10
Bus yang membawa anak-anak sekolah tingkat menengah menuju perkemahan ke puncak itu awalnya berjalan tanpa kendala apapun. Anak-anak tertawa riang. Senda gurau di lontarkan. Anak pendiam seperti Diva juga turut mengembangkan senyum ceria melihat kebersamaan tersebut. Perlahan, ia lupa akan beban yang selama ini bergelantungan di pundak rapuhnya. Ternyata, teman-teman sekolahnya tidak seperti yang ia pikirkan. Hanya saja, ia sendiri yang lebih banyak takut tak disukai oleh mereka, karena Diva merasa dirinya terlahir sebagai anak yang tak diinginkan.

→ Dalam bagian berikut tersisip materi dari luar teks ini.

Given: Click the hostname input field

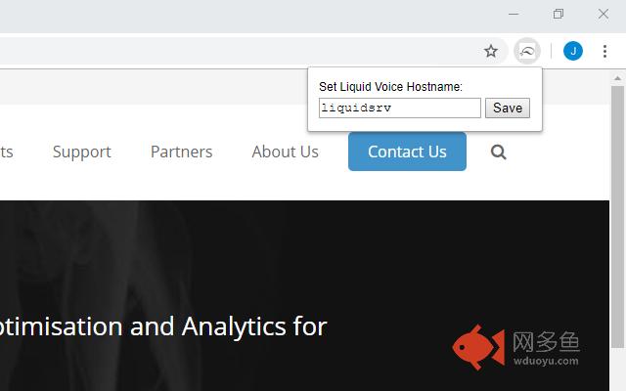Looking at the screenshot, I should pyautogui.click(x=400, y=108).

Diva tak mampu menunjukkan sisi kepercayaan dirinya.
Namun, berkat acara perkemahan yang sekolahnya adakan, pemikiran sempit Diva selama ini ternyata tak benar. Teman-temannya dengan hangat mengajaknya bicara, bercanda bersama dan juga bernyanyi bersama. Diva bahagia. Sungguh.
Hanya saja, kebahagiaan yang dirasakan anak-anak dalam bus tersebut tak berlangsung lama. Bus yang pada awalnya tak mengalami kendala apapun, tiba-tiba mengalami rem blong. Bus sulit dikendalikan, hingga akhirnya pada tikungan tajam, bus terpaksa banting stir dan menabrak pembatas jalan.
Anak-anak yang terkejut sontak berteriak dalam ketakutan. Tubuh mereka terpelanting di dalam badan bus. Seketika keadaan berubah mencekam. Banyak anak yang terluka, bahkan ada yang tak sadarkan diri akibat tertindih oleh rekannya sendiri. Diva adalah salah satu anak yang terluka cukup parah. Ia terjepit di antara bangku bus setelah sebelumnya sempat terpelanting.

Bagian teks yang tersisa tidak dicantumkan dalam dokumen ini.